Canadian Business Activity Index: Tracking the Recovery
The Canadian economy has clearly entered the recovery phase, with strong gains already reported by various indicators including employment and home sales. But, the shape of the recovery remains in question, and there is an increased need for timely information. In that light, we've created the BMO Business Activity Index (BMO BAI) to track aggregate monthly activity in a more timely manner, including information on jobs, spending and sentiment. By incorporating some increasingly-available real-time data, as well as our own in-house forecasts, the index can be updated much sooner than traditional GDP data.
Apart from the dated industry-based GDP report (latest official data are for April, though StatsCan has recently started publishing “flash” estimates for the following month), there is little timely data on aggregate business activity in Canada. And, given the unparalleled economic crisis caused by the pandemic, the need to track the recovery has never been greater. A tepid recovery would raise the sober prospect of numerous business insolvencies and permanent job losses. By contrast, a speedier expansion would quickly reduce the jobless rate from current double-digits while supporting incomes, government revenues, and profitability.
With this aim in mind, the BMO BAI was born. The index should help track an expected two-stage recovery, one that is initially rapid during the reopening phase, followed by a long and jagged return to pre-virus levels by late 2021. Much will depend on the course of the virus itself, not just in Canada but in other countries, notably the U.S.

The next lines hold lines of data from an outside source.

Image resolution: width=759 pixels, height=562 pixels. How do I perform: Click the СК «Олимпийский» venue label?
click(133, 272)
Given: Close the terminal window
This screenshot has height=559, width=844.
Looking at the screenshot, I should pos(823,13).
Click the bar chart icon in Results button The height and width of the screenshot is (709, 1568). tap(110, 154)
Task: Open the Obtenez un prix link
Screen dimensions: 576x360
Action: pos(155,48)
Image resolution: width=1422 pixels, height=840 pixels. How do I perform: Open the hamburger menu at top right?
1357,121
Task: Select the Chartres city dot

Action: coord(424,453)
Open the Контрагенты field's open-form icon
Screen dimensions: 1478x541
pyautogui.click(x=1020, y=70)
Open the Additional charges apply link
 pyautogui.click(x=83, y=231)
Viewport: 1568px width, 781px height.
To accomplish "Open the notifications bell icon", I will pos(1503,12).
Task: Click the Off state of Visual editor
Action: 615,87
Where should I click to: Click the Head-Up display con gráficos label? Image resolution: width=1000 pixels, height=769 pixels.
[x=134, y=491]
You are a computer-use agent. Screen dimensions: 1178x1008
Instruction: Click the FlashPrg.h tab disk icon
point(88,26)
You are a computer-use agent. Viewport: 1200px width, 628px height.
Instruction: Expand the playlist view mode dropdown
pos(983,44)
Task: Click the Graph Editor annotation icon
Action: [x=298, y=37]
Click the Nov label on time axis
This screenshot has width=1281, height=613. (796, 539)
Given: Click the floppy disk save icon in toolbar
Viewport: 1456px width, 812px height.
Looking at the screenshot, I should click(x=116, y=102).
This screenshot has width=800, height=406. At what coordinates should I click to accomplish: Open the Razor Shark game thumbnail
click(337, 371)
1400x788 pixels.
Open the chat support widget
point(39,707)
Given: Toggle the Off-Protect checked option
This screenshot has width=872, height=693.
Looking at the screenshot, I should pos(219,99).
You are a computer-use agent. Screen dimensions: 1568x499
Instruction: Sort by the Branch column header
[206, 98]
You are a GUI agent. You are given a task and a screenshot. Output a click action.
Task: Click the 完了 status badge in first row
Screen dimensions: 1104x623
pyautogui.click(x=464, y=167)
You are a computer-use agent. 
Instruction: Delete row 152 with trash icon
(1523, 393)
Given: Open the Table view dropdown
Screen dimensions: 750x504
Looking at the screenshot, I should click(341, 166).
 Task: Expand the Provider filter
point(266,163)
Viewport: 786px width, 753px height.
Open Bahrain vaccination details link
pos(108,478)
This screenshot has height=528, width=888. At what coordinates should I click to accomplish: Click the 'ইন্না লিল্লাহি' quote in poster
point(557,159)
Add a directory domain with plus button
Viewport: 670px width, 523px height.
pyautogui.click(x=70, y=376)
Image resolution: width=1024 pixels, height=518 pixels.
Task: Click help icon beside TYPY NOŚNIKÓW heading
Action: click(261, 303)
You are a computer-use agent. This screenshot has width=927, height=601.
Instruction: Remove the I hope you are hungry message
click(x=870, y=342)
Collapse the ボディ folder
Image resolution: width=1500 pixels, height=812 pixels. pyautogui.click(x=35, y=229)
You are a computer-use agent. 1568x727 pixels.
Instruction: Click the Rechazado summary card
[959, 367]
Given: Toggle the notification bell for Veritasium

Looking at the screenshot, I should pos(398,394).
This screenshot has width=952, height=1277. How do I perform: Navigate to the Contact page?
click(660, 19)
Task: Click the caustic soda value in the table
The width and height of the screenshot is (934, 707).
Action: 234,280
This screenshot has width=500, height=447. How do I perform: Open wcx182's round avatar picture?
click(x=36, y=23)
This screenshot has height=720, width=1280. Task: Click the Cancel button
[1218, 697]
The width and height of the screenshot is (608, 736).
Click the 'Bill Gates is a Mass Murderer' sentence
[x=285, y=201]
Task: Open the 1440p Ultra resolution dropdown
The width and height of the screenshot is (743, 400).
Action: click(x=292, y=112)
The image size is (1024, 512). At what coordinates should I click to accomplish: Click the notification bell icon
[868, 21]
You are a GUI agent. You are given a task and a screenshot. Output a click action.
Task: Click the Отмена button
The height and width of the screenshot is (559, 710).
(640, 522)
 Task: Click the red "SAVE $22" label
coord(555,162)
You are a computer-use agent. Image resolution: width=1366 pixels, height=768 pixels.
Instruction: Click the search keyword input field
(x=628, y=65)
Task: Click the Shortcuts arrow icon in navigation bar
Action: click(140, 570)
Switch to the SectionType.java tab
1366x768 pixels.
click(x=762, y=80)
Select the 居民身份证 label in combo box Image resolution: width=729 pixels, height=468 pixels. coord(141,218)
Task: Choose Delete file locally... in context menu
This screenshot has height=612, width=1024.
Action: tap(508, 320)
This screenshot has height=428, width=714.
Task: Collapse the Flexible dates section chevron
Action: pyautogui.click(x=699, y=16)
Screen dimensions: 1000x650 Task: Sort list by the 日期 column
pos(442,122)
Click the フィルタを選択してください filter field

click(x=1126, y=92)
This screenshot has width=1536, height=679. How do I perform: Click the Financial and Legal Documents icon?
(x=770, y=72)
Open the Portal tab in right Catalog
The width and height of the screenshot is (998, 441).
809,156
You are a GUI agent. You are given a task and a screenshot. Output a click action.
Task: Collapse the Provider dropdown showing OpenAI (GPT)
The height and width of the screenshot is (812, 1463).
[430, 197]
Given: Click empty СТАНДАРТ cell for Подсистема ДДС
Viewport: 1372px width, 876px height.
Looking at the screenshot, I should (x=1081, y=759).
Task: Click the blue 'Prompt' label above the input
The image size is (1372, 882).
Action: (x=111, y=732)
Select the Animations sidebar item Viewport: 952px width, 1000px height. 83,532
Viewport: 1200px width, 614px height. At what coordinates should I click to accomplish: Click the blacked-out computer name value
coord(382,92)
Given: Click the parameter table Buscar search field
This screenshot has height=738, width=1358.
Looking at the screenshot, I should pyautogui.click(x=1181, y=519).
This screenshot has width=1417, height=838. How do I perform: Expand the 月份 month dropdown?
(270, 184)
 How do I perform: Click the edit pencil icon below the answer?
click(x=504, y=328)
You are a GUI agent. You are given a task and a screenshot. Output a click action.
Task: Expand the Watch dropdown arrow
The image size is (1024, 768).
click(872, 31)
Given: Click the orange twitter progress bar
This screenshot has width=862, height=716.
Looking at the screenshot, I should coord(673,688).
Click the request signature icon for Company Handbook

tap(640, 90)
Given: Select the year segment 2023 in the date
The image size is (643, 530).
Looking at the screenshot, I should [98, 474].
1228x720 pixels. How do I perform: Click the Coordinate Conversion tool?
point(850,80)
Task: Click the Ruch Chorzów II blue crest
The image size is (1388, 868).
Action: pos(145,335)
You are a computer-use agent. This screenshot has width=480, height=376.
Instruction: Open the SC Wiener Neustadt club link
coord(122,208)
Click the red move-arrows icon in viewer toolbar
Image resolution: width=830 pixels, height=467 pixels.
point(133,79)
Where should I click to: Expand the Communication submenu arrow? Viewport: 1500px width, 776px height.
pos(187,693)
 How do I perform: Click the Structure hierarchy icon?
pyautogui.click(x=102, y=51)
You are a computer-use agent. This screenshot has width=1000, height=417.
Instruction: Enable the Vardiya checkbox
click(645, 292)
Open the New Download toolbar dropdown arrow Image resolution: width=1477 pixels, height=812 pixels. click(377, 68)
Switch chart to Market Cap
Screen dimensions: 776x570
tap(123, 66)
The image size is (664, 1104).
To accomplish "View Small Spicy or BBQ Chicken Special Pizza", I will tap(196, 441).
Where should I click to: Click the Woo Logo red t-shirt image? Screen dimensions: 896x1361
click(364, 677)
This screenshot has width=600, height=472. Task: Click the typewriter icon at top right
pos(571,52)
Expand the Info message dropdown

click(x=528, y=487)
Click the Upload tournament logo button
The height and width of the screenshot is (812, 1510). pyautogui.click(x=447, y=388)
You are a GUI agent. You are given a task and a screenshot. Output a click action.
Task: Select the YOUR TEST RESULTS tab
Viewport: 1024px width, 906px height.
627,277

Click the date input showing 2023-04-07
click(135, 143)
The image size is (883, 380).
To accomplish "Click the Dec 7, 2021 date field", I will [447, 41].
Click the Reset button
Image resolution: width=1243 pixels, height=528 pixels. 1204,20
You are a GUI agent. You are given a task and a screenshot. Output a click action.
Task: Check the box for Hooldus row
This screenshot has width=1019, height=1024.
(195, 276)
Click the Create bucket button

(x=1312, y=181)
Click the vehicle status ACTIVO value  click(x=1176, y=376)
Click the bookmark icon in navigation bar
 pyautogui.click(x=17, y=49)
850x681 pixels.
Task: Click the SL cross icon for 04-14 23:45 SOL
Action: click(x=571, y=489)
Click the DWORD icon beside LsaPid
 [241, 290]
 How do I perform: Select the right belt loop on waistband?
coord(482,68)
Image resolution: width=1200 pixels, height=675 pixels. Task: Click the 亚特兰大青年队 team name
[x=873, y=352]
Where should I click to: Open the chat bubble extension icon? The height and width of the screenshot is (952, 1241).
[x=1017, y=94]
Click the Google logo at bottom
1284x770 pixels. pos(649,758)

The BMO BAI is based on the Conference Board’s method for constructing composite indexes of business activity. It is derived from monthly percentage changes in individual indicators. One exception is the CFIB business sentiment index, whose contribution is based on its deviation from neutral (50).
The contribution of each indicator is adjusted to equalize its volatility, so that no single component dominates the index.
The aggregate index includes ten indicators: hours worked, unemployment rate, home sales, housing starts, business credit, wholesale trade, retail sales, manufacturing shipments, small business sentiment, and the TSX stock price index. All indicators are available on at least a monthly basis.
In addition, data on retail mobility and internal credit card transactions are used to estimate retail sales prior to the release of official data. BMO Economics' view of the economy is also used to benchmark estimates of other indicators when necessary.
As shown in Chart 1, the BAI tracks real GDP growth reasonably well, with a 59% correlation from 2016 to early 2020 (i.e., pre-pandemic). Note that GDP includes government spending and trade, the latter of which is only partly reflected in some of the BAI’s components. Though not a perfect fit, the BAI should provide a timelier read on the direction and speed of the recovery than the official monthly GDP report.
The BAI plunged faster than real GDP during the March/April recession, by 24% versus 18%, in part because the latter is insulated by a steadier government sector (Chart 2). Accordingly, it should see a quicker initial snapback than GDP during the reopening.
Official data are available for all indicators in May except retail sales, and for six indicators in June, along with real-time data on retail mobility and credit card transactions. Based on this information, we estimate that the BAI rose 6% in May and 9% in June. The former suggests some upside risk to StatsCan's advance estimate of a 3% rise in May GDP.
Business activity looks to have retraced about half of its contraction by June, a good start, but the second half of the year will be a much tougher grind. To that point, the mobility and card data suggest the recovery in retail spending lost some steam in June (Chart 3). Beyond the summer, we would expect the pace of increase in the BAI to moderate as pent-up demand wanes and consumer caution lingers.
Business confidence seems to have run ahead of the BAI, closing much more of the gap versus pre-virus levels (Chart 4). That’s either a positive omen or the makings of a big disappointment.
Bottom Line: BMO's Business Activity Index will provide a timelier look at how the recovery is progressing than monthly GDP; and, in this world of fast-changing conditions, timeliness is probably the key missing aspect of current available data. It’s clear that the initial, easy phase of the recovery is well underway. The index will inform how well the expansion is proceeding on what is sure to be a long and bumpy journey.